Revista Opinión

De cuando Salomé danzó para mí.

Publicado el 27 diciembre 2012 por Miguelmerino

Para Marga y Chema, sin rencor, pero con rabia.

El óvalo perfecto de su cara estaba enmarcado por una media melena negra. El pelo, liso, le caía por ambos lados de la cara formando un pequeño arco y un corto flequillo le tapaba media frente. Estaba preciosa, como siempre. Sentada enfrente comía con elegancia una ensalada de endivias con queso roquefort. En la copa, brillaba un vino color caoba oscuro, denso, un generoso Pedro Ximénez Urium, perfecto para maridar con el roquefort. Llevaba un vestido corto, negro, de seda, que formaba como dos tiras hasta la cintura y de allí caían otras cinco tiras unidas entre sí y hasta un poco por encima de la rodilla. Al estar sentada, dejaba ver más de la mitad de sus bien torneados y morenos muslos. No dejó de sonreir y de lanzar miradas prometedoras. Yo sabía que al acabar me esperaba el paraíso. De postre comió una bola de helado cubierta de chocolate negro amargo, con lo cual, no necesitó cambiar el vino.

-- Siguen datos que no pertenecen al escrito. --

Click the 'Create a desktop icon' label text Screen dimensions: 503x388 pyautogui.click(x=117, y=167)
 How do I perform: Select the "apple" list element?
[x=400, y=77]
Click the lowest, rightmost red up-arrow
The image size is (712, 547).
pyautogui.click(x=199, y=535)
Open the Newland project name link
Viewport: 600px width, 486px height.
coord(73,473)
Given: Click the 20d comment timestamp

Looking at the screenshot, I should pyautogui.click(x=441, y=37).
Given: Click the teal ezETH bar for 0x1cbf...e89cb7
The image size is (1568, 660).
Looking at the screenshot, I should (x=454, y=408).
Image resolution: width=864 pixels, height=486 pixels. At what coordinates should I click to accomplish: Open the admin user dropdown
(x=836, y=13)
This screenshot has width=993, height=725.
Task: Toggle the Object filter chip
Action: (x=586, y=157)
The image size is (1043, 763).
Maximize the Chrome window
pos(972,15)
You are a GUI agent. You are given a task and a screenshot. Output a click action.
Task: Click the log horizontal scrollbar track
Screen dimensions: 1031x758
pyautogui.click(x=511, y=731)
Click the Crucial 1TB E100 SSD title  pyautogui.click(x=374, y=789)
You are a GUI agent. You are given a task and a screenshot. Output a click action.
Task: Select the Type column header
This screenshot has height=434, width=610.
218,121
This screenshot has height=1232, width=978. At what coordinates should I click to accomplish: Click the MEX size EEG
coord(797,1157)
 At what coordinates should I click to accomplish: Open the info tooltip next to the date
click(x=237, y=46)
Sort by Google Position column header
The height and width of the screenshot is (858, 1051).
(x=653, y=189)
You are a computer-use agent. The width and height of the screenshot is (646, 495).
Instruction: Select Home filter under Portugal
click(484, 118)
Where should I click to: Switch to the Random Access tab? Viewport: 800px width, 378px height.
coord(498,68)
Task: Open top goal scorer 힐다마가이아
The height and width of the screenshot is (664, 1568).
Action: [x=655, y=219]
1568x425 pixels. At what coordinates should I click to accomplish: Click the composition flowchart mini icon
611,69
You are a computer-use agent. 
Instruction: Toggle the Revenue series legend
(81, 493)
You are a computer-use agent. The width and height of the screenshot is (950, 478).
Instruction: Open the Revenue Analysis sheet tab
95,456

Una vez acabada la cena, se levantó, hizo a un lado la mesa y las sillas y dejó el salón medio despejado. Con un movimiento que me pasó desapercibido, accionó algún tipo de aparato que empezó a emitir una música oriental cautivadora. Empezó a moverse lentamente al ritmo de la música. Poco a poco hacía ondular sus caderas y su vientre como si estuvieran desconectados las unas del otro. Se llevó las manos a la nuca y en un rápido gesto se arrancó una de las dos tiras que formaban la parte superior del vestido, dejando al descubierto todo el lado derecho. Mis ojos se fueron sin dudar a su pecho, de una redondez perfecta, ni muy pequeño, ni excesivamente grande. Del mismo tono dorado que sus entrevistos muslos, el pezón, marrón e inhiesto sobresalía como un centímetro de una aureola del mismo tono y apenas tres centímetros de una perfecta circunferencia. Siguió danzando como si nada, con una sensualidad animal y a la vez sutil. Repitió el gesto de llevarse las manos a la nuca y se deshizo de la otra tira superior del vestido, dejando al descubierto el otro pecho. Me ahorro el describirlo, pues era exactamente igual al derecho. Ya sé que dicen que no existe simetría entre los dos pechos de una mujer. Pues ella era la excepción que confirma la regla. Sus dos pechos eran simple y exactamente perfectos. La música lo fue inundando todo y sus movimientos cada vez más lascivos me iban llenando los ojos y la mente. Con un suave tirón, sacó una tira de la falda dejando al descubierto una parte de su redonda, prieta y hermosa nalga. Otra nueva tira arrancada y su cadera izquierda se onduló libremente, sin nada que la cubriera. Repitió la acción y la otra cadera corrió la misma suerte. Cuando arrancó una  nueva tira y sólo quedó parcialmente tapado su pubis, sus labios  me dirigieron una súplica que no pude desoír.

Ahora dice que no se había dirigido en absoluto a mí y mucho menos que me hubiera pedido la cabeza de Chema. Alega que la única palabra que pronunció fue: “Tómame”, dirigida a Chema, su acompañante en esa velada. Pero ella sabía que yo tenía el telescopio enfocado a su ventana y que de mí pared colgaba un afilado alfanje comprado en mi viaje a Túnez.

Marga me pidió la cabeza de Chema. Se lo juro señor juez.